▸ DATASET EXTRACT:
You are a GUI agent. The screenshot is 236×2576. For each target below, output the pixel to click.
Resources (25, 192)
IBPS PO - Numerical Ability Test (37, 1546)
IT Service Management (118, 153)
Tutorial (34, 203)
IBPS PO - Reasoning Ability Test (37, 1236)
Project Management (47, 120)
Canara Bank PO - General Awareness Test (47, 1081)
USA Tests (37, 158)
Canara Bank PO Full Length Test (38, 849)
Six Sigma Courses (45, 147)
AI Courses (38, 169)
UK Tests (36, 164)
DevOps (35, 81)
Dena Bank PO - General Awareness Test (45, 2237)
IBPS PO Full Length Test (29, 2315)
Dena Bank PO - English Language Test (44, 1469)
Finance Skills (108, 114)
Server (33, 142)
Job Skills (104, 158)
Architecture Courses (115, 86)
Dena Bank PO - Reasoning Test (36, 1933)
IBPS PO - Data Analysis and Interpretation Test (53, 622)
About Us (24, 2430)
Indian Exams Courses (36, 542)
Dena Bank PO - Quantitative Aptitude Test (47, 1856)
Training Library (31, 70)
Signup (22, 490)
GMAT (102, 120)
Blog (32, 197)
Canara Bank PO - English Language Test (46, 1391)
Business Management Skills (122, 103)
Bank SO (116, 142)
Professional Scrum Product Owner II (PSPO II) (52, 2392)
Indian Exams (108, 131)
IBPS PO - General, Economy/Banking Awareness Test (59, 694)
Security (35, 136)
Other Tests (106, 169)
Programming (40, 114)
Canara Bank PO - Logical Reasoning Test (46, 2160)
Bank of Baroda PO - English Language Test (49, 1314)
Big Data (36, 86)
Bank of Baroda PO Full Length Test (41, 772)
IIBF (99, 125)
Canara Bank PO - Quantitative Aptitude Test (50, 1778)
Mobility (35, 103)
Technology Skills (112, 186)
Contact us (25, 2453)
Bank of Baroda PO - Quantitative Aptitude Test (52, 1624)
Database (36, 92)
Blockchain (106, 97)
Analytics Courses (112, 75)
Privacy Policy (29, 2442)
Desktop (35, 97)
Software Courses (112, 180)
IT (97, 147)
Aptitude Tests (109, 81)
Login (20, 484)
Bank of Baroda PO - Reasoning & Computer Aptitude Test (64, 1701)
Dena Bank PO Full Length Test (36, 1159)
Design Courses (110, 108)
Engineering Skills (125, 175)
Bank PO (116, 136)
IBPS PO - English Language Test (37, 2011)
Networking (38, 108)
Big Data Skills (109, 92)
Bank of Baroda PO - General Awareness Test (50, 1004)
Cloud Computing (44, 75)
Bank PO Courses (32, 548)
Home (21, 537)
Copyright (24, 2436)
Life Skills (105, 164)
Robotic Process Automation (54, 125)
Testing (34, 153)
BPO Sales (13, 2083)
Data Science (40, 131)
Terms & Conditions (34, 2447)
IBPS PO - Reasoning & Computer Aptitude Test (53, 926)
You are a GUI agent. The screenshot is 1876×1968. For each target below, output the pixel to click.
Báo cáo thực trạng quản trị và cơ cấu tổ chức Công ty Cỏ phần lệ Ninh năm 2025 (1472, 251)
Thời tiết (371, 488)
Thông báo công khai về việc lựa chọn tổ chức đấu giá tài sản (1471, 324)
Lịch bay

▸ EXERCISE INSTRUCTIONS: Every line with "Canara" in it should be copied from the entries above.

▸ THE ANSWER:
Canara Bank PO - General Awareness Test (47, 1081)
Canara Bank PO Full Length Test (38, 849)
Canara Bank PO - English Language Test (46, 1391)
Canara Bank PO - Logical Reasoning Test (46, 2160)
Canara Bank PO - Quantitative Aptitude Test (50, 1778)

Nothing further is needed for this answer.